**Text passage**
Segment Open

Today survey results from a study conducted by VicHealth for the Australian Federal Government, into attitudes regarding  violence against women.  The full reports and stuff from VicHealth are here, the ABC coverage of the report is here.

This is the first such survey since 1995, so its been a while since the last one and this survey covered a broad spectrum of the Australian population.  The disturbing findings (“challenges”) as listed in the fact sheet are below:

Fewer people in 2009 believe that slapping and pushing a partner to cause harm or fear is a ‘very serious’ form of violence than in 1995 (from 64% in 1995 to 53% in 2009).

So although the percentage of people who think that slapping and pushing a partner to cause harm or fear has dropped, it is still stupidly high.

22% of people in 2009 believe that domestic violence is perpetrated equally by both men and women compared with 9% in 1995.

This is better I suppose.  Domestic violence is perpetrated by both genders, even if one gender features higher in statistics of domestic violence, but the number is still low, meaning that men who are victims of domestic violence are unlikely to be able to get the help or validation they need.

34% believe that ‘rape results from men being unable to control their need for sex’.

Segment Closed

**Dataset records**
Segment Open

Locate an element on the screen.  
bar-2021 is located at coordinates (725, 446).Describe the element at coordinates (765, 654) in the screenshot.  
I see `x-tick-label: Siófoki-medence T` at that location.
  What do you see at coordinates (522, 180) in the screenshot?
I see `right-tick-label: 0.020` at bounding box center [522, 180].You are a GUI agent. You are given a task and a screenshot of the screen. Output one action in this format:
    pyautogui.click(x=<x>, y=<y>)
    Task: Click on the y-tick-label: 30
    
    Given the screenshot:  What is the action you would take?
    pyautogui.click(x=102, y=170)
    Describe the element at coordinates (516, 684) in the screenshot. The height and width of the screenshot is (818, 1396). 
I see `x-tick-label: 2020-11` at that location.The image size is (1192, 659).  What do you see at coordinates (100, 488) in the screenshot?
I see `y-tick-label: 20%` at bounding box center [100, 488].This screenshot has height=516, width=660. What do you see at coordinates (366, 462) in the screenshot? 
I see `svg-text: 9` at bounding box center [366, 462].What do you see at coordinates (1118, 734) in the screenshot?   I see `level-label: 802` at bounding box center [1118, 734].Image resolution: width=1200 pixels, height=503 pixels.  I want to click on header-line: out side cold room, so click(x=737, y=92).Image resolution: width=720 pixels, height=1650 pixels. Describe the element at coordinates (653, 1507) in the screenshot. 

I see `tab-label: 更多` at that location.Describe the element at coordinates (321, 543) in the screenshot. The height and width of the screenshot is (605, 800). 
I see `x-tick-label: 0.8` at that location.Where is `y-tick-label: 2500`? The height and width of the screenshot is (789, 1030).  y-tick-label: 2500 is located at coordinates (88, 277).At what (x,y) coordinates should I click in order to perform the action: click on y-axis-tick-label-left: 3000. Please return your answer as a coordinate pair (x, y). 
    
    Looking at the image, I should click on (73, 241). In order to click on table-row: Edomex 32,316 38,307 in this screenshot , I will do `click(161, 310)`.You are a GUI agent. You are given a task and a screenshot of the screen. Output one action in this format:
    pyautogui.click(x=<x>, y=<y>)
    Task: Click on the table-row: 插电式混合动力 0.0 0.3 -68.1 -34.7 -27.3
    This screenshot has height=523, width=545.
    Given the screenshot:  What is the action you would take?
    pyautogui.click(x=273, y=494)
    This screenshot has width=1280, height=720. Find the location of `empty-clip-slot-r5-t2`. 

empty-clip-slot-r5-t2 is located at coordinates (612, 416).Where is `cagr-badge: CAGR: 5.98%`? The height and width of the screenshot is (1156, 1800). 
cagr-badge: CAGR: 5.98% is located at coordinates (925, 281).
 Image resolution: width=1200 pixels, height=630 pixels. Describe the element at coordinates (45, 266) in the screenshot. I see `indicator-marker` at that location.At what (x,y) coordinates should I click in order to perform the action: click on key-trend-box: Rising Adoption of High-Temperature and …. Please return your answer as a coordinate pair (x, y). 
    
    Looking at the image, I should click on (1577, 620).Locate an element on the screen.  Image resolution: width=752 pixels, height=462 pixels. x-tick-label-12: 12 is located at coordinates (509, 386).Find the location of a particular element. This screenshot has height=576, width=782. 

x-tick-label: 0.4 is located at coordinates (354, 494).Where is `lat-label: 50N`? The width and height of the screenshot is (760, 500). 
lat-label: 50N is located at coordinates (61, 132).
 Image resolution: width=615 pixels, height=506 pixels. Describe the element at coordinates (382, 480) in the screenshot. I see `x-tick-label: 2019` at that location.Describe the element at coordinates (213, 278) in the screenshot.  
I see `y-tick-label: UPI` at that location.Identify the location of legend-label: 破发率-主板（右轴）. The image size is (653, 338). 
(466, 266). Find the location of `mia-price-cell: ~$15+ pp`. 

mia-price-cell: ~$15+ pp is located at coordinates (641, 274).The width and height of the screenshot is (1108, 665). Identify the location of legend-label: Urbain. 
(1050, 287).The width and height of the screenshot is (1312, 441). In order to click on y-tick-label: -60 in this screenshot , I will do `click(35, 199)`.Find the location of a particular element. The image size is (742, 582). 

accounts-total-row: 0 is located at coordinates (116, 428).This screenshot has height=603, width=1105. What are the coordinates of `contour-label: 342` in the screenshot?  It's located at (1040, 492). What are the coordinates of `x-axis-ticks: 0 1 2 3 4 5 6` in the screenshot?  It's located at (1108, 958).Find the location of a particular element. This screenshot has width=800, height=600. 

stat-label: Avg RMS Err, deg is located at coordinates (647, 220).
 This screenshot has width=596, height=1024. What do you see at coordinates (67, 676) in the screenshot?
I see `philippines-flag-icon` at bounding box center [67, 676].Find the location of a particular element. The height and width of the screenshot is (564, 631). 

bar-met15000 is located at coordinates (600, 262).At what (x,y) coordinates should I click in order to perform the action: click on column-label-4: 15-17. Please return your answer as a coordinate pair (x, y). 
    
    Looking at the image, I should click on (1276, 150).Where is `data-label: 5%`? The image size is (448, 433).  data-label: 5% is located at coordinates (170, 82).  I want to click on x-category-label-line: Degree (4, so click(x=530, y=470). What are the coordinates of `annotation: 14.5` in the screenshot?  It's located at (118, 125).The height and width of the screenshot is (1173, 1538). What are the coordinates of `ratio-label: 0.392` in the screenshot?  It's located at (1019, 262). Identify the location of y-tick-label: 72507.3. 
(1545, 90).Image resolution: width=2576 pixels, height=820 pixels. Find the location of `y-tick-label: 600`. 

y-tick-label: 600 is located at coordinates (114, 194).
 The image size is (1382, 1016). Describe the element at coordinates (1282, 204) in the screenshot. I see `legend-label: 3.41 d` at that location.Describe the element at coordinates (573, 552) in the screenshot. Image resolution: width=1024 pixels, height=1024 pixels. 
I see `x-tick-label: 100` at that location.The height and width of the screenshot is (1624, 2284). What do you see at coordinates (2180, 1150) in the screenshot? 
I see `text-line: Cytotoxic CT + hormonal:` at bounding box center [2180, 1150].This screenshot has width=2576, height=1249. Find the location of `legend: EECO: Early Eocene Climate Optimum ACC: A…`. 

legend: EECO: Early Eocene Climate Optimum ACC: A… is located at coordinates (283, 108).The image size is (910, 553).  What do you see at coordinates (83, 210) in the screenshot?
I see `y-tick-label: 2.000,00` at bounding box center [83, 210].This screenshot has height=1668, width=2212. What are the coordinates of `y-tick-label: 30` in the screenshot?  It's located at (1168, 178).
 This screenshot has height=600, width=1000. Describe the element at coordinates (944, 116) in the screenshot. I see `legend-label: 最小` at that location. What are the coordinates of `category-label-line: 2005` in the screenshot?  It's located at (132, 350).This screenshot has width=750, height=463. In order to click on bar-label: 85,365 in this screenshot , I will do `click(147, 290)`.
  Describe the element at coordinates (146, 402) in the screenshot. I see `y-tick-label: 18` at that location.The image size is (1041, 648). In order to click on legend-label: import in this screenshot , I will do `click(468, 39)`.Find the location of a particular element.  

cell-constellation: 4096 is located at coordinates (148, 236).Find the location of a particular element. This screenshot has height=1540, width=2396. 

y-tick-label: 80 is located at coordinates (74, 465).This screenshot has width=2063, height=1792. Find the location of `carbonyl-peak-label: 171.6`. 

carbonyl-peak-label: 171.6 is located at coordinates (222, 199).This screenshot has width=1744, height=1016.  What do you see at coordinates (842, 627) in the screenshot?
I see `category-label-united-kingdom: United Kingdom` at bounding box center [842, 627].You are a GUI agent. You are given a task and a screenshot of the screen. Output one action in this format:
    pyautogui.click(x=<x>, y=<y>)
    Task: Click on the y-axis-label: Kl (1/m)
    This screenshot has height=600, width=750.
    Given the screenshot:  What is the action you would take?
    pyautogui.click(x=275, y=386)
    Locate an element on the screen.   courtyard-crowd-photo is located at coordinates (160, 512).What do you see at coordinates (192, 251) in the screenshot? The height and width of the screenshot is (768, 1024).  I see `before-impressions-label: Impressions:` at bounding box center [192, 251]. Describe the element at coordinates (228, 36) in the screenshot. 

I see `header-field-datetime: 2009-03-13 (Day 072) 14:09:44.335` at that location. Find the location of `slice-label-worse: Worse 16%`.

Segment Closed

**What to work on**
**a.** Do these statements agree with the survey text: (i) the survey was the first of its kind since 1995; (ii) in 2009, 9% of people believed domestic violence is perpetrated equally by men and women; (iii) VicHealth conducted the study for a state government? Answer yes or no for each and quote the deciding words.
**b.** Pick up the survey text after its last sentence and carry it on.

**Responses**
**a.**
(i) Yes: "This is the first such survey since 1995"
(ii) No: "22% of people in 2009 believe that domestic violence is perpetrated equally by both men and women compared with 9% in 1995."
(iii) No: "conducted by VicHealth for the Australian Federal Government"

**b.**
This feeds back into rape culture and the fact that men shouldn’t be held responsible for their actions in relation to sex, because it is an overwhelming thing that just destroys their minds…. or something.  Seriously although someone may crave sex, they can just masturbate versus raping someone.

One in four people (26%) disagrees that ‘women rarely make false claims of being raped’.

To put this in perspective, 26% of the people surveyed believe that women cry rape for fun.  Seriously people what is wrong with you?  Why would someone falsely claim that they were raped by someone else?  This is such a damaging claim, it detracts from everyone who has ever been raped and forces victims to go further than they need to to prove that they have been raped.  This is one reason why so many victims don’t go to the authorities after they’ve been raped, because who would believe them?

13% of people still agree that women ‘often say no when they mean yes’ and roughly one in six (16%) agrees that a woman ‘is partly responsible if she is raped when drunk or drug affected’.

This again is pure rape culture. The one at fault for raping someone is the rapist, and not the victim.  Victim blaming does not reduce rape culture, does not help the victim and if someone says “NO”, then that’s pretty clear.  When I say “No”, I do not mean, “Please come by and rape me later, it’d be fun.”  Thankfully there are some good rape prevention programs being launched around the world.

One in five people (22%) believes that domestic violence can be excused if later the perpetrator regrets what they have done.

“Oh, I’m so sorry I punched you in the face and gave you a black eye.  I didn’t mean to fracture your eye socket, I was having a bad day.”

Does that work for you?  Do you feel better now about that black eye and fractured eye socket, having to wear makeup to hide the bruising?  Probably not.  Domestic violence should not be excused, it is assault, it is a crime and no matter how sorry to perpetrator feels afterwards, that does not excuse what they did.  You may choose to forgive them, but that doesn’t wipe the slate and make what they did acceptable.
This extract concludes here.